## WHAT NEEDS TO BE DONE
Search the entries for the word "link" and pull out each line that has it.

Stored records
== Segment start ==
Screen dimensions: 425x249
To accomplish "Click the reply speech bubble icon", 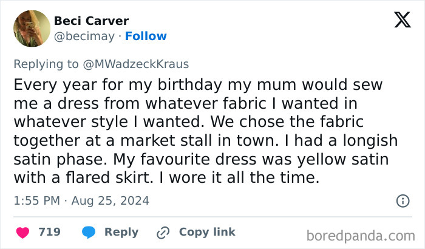I will tap(88, 232).
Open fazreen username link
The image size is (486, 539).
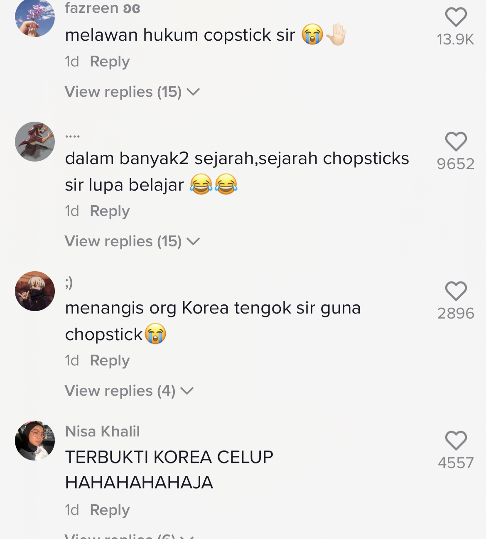tap(103, 8)
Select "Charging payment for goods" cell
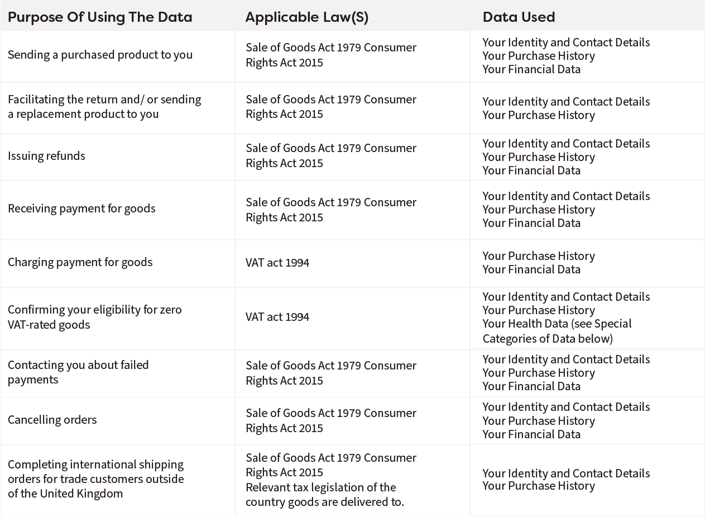705x516 pixels. [x=80, y=262]
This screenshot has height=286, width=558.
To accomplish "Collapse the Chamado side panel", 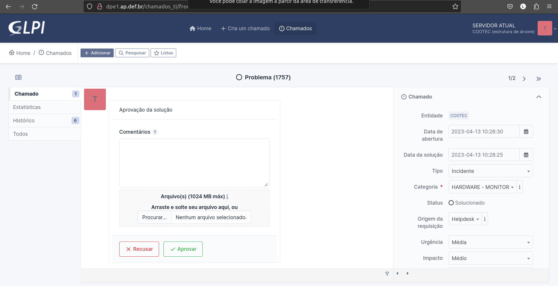I will click(539, 97).
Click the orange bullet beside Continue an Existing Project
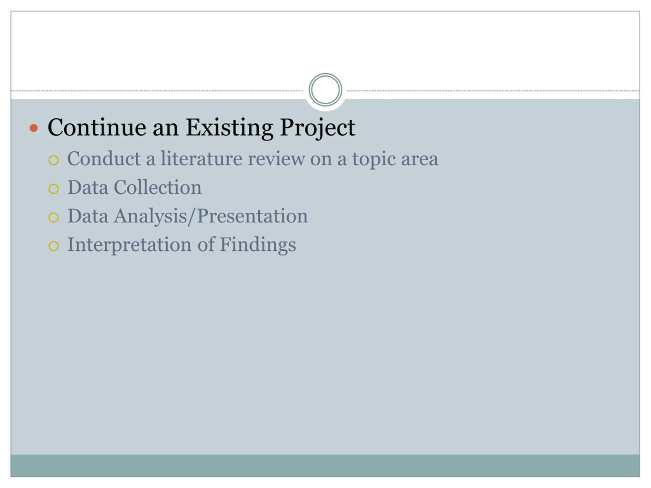 34,128
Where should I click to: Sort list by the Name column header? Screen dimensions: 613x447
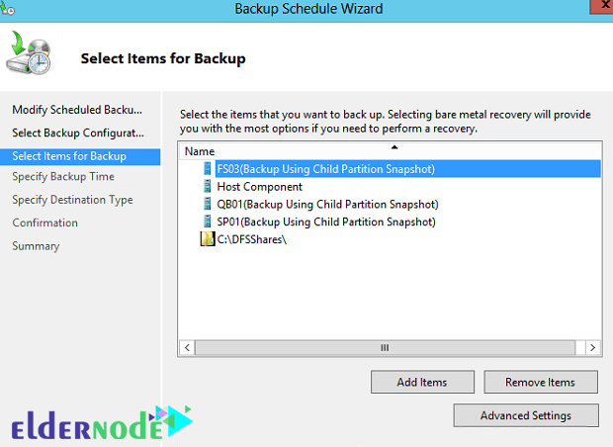click(x=391, y=151)
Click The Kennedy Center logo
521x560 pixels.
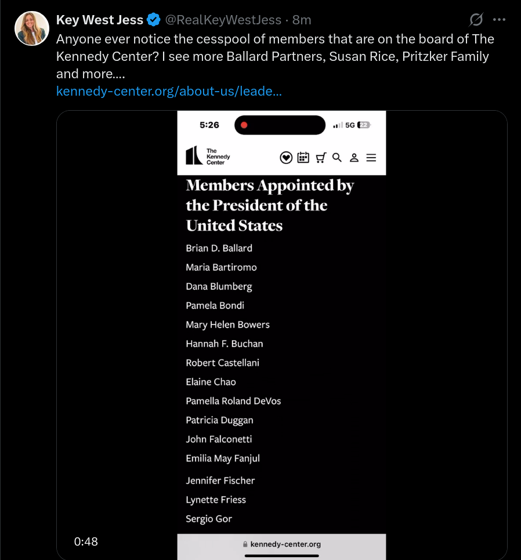coord(208,156)
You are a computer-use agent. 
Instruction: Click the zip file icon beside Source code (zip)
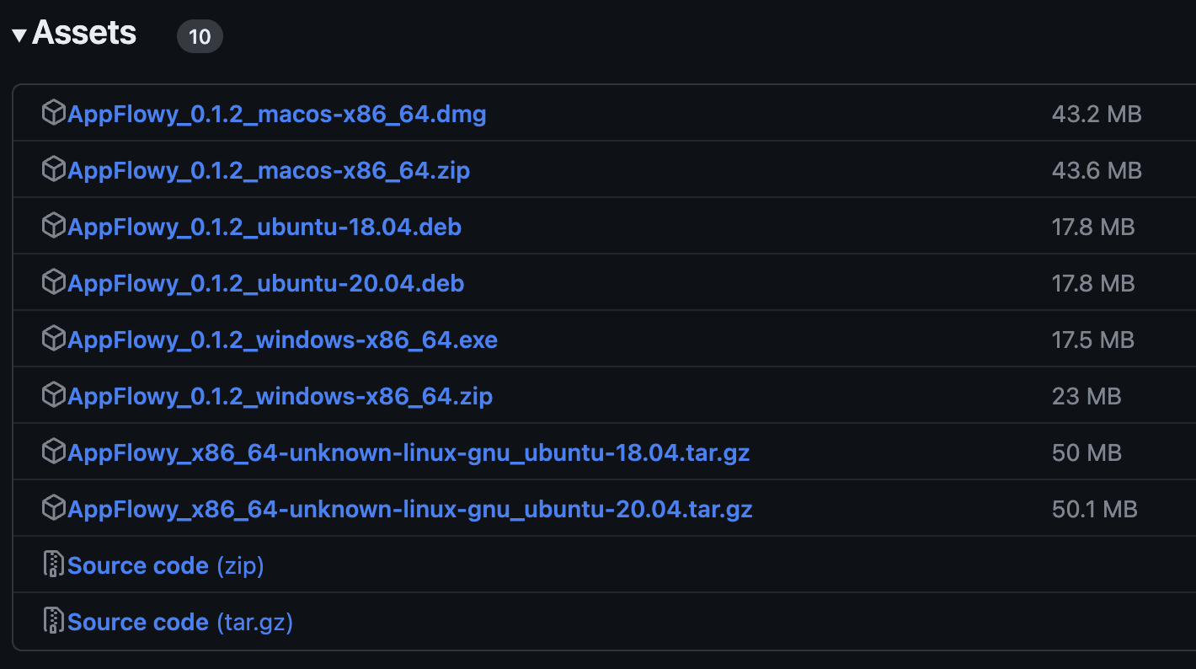point(54,565)
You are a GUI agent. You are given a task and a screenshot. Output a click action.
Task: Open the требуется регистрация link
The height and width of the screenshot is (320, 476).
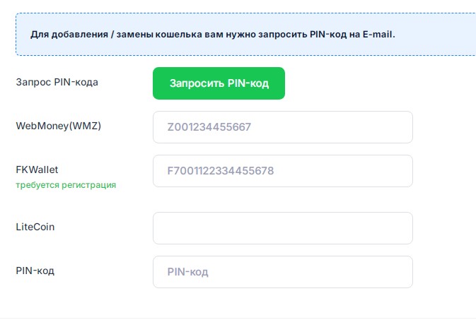click(66, 185)
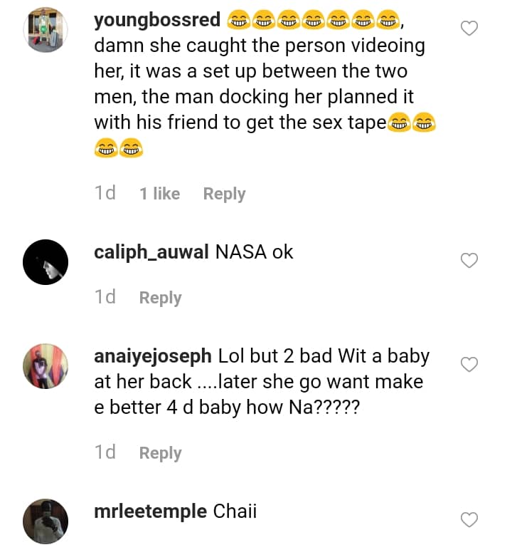Tap mrleetemple's profile avatar
The image size is (512, 545).
point(46,521)
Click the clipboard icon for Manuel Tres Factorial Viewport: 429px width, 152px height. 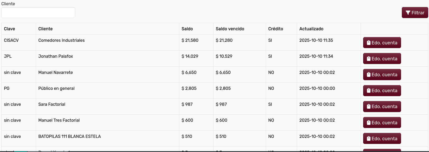tap(369, 122)
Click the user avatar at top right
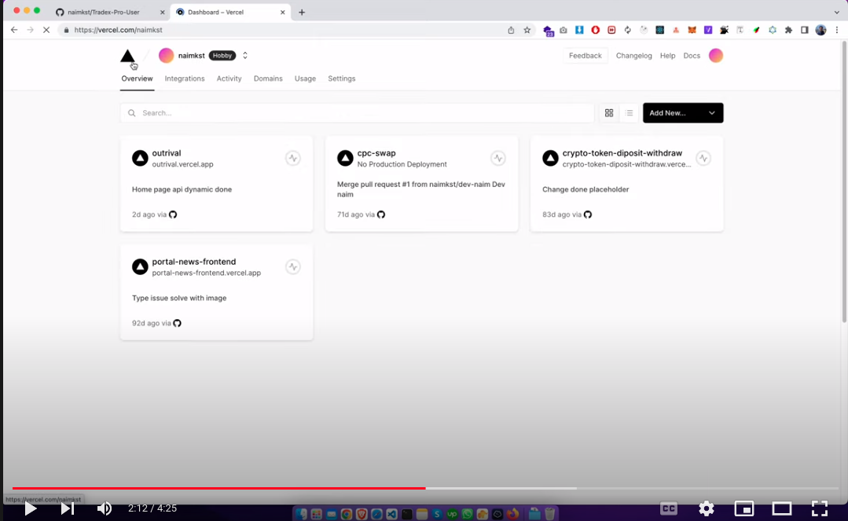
== Segment end ==
## RESULT FOR THIS TASK
Open fazreen username link
Task: Open the требуется регистрация link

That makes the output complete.